Work to be completed – Copy the items word for word, from the line containing "Go to Terms and Conditions" through the last line of the items, both ends included. Leave the pictures out of your copy.

[Entries for locating words and elements]
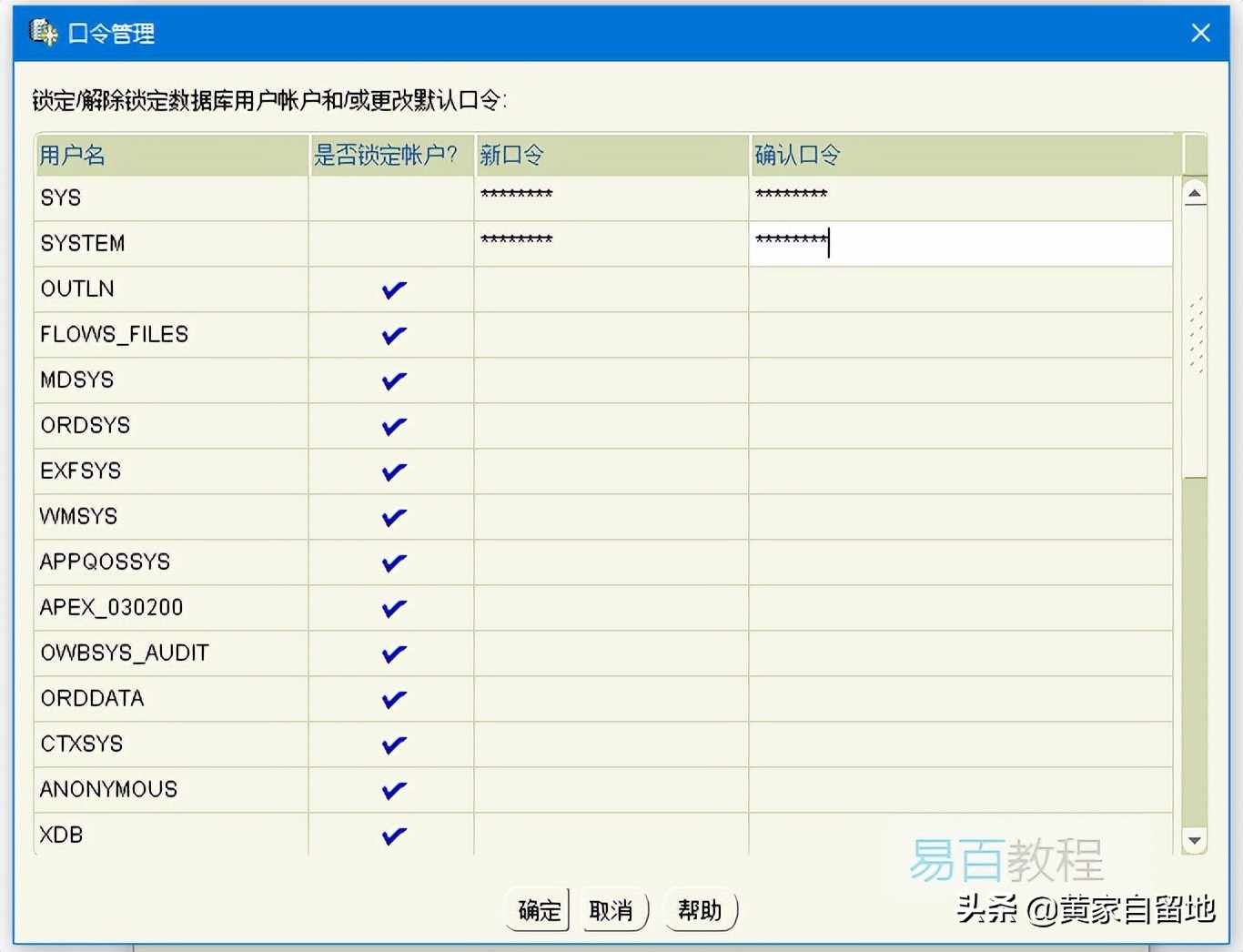The image size is (1243, 952).
Task: Toggle account lock for FLOWS_FILES
Action: 393,335
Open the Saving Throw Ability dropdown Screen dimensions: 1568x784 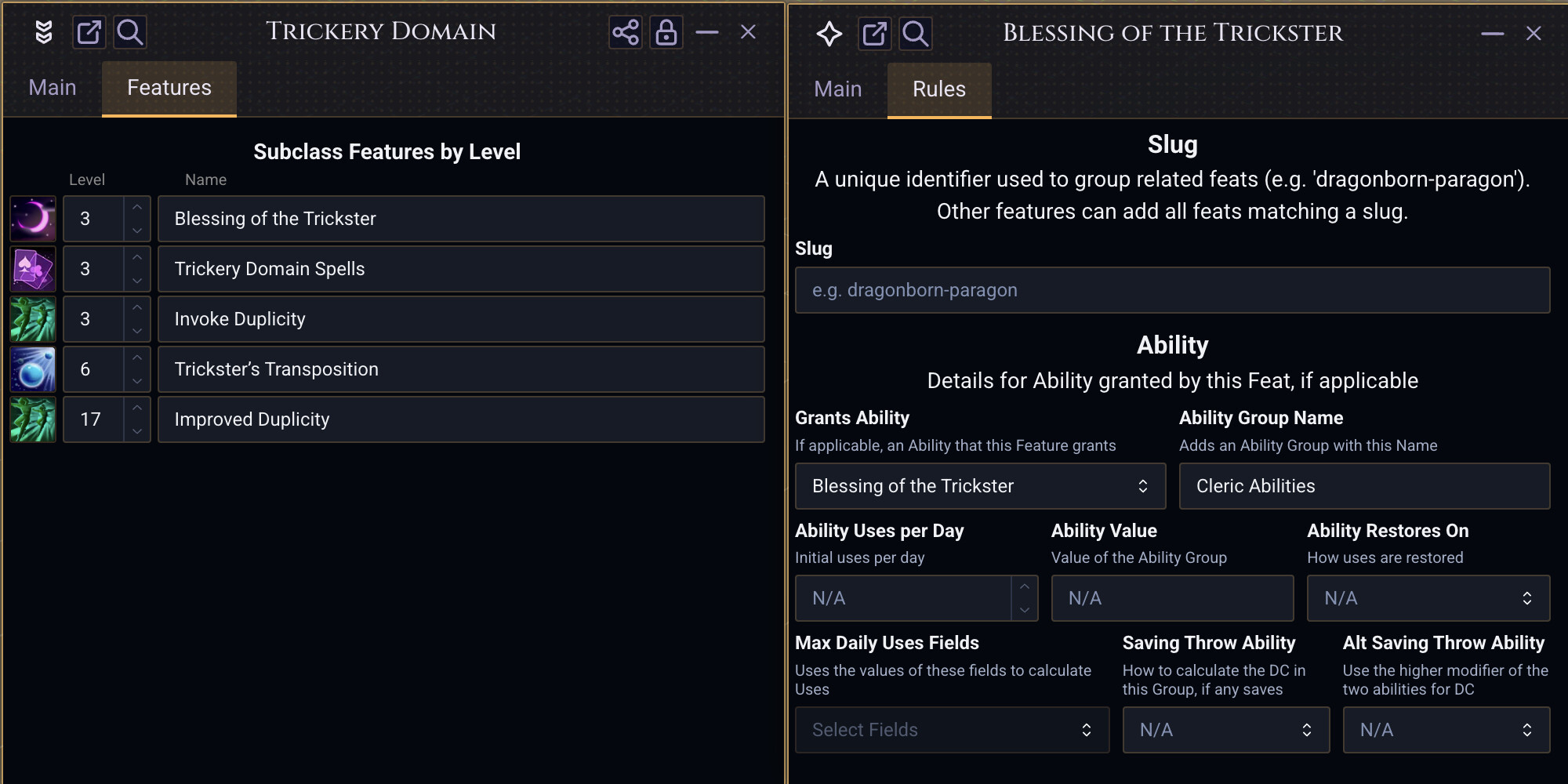(1226, 730)
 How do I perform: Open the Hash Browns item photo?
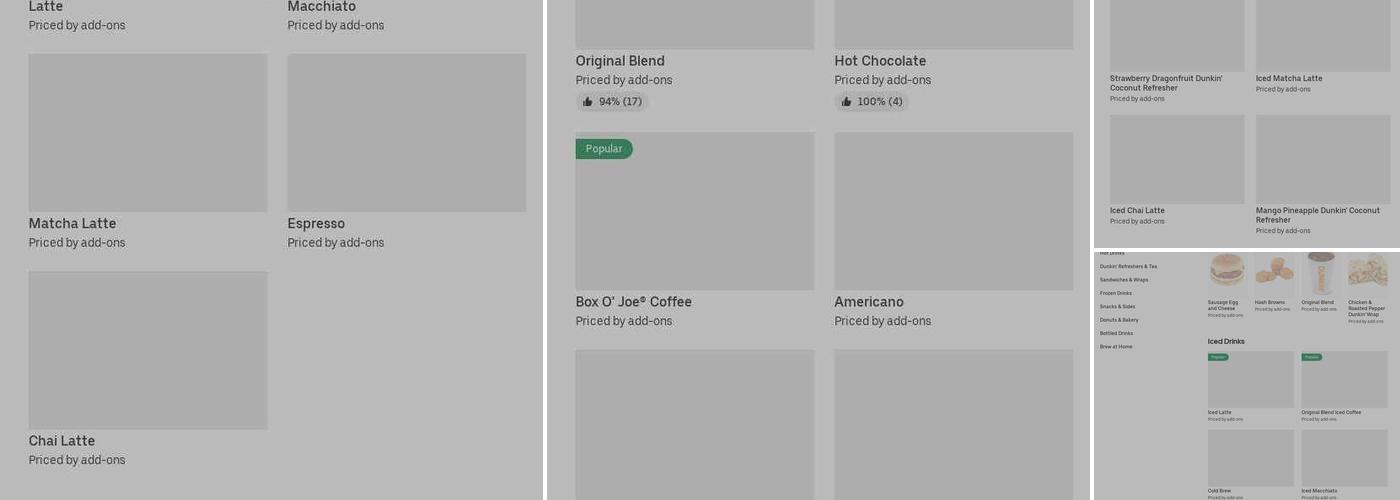coord(1273,271)
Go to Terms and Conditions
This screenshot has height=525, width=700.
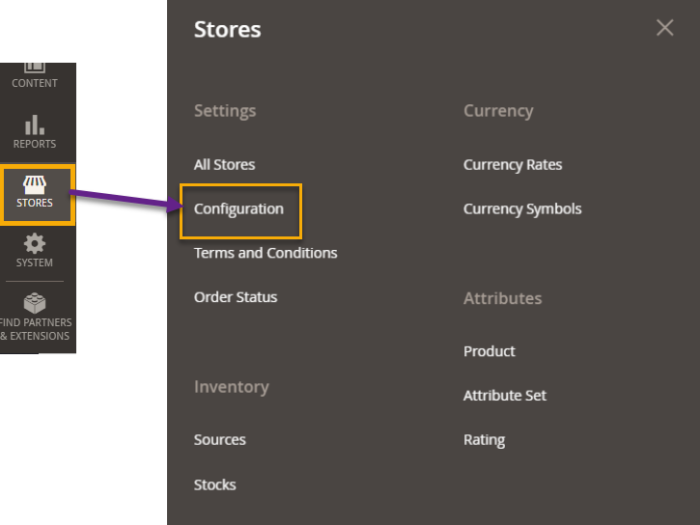(265, 253)
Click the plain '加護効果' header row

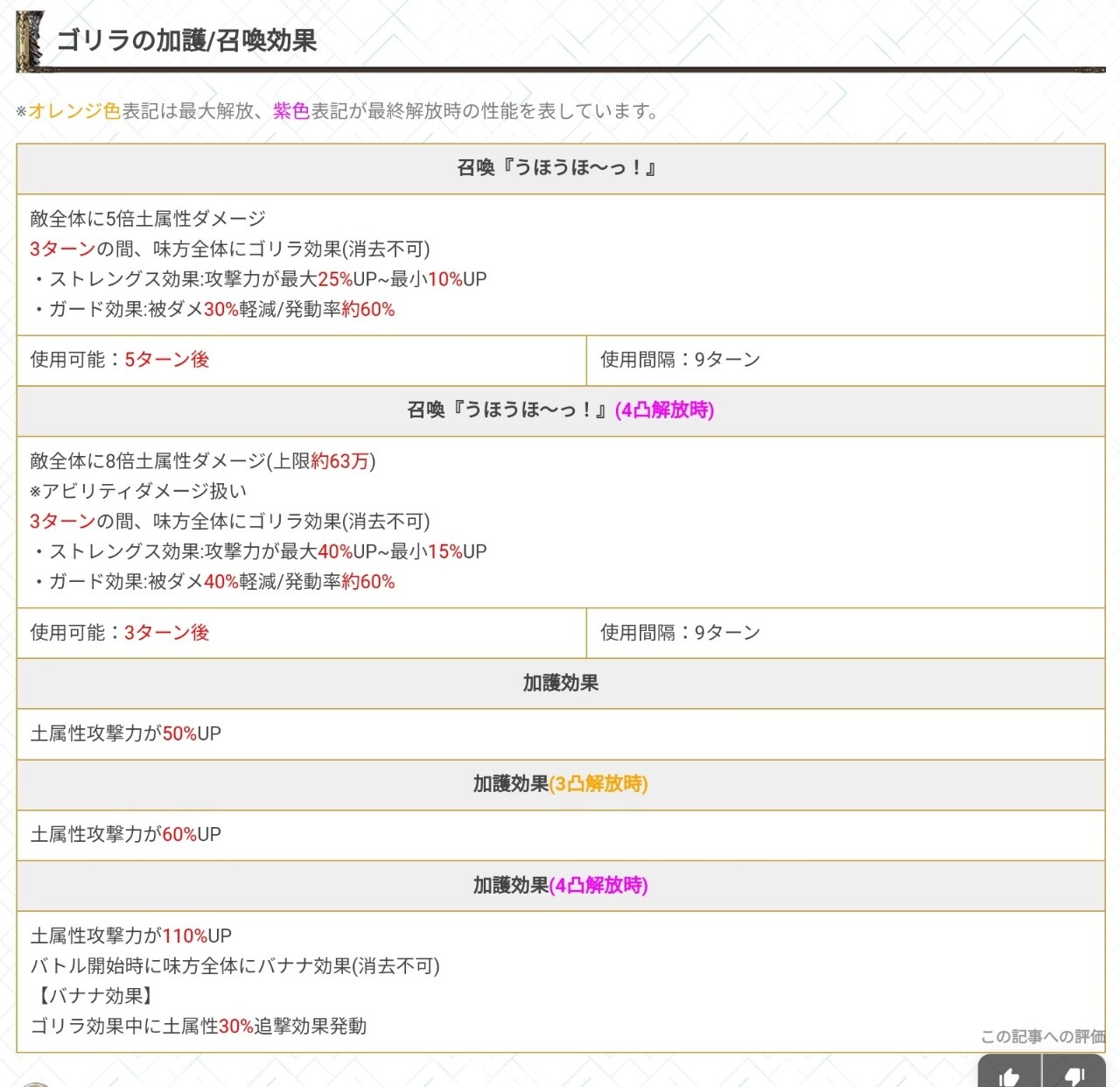coord(560,684)
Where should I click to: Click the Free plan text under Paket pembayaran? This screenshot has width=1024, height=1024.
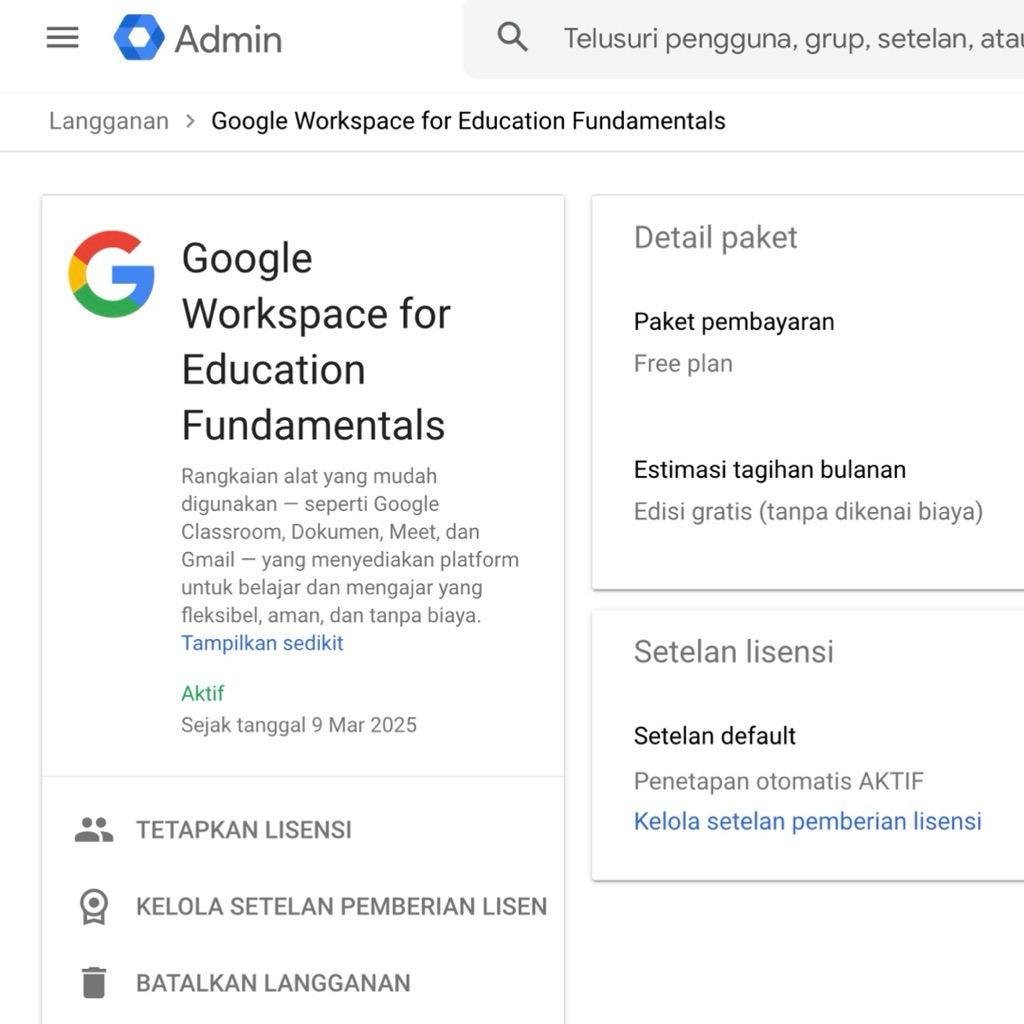[x=683, y=363]
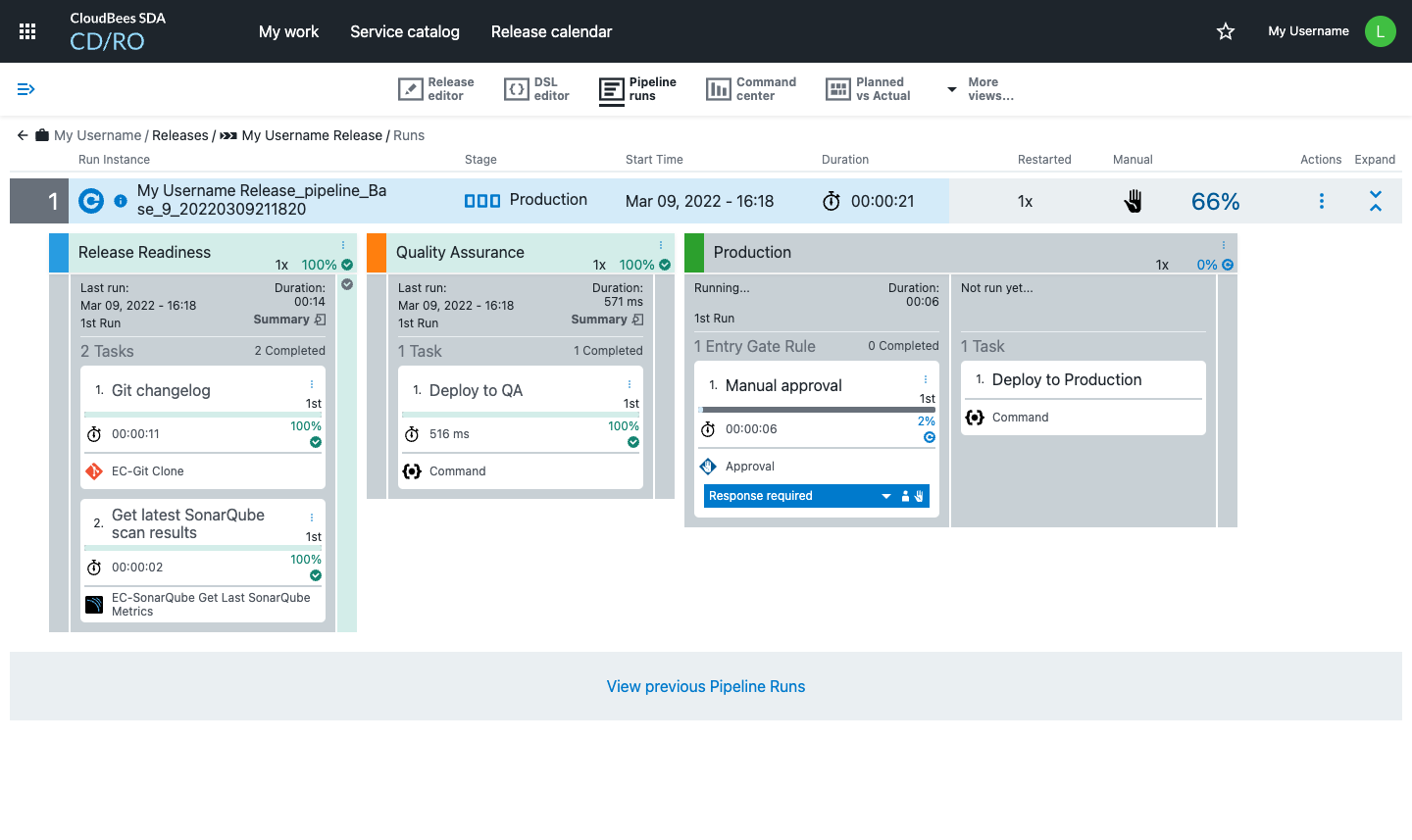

Exercise result –
Go to Terms and Conditions
This screenshot has height=525, width=700.
(265, 253)
Click the plain '加護効果' header row

coord(560,684)
Where should I click to: Click the Free plan text under Paket pembayaran? This screenshot has width=1024, height=1024.
[x=683, y=363]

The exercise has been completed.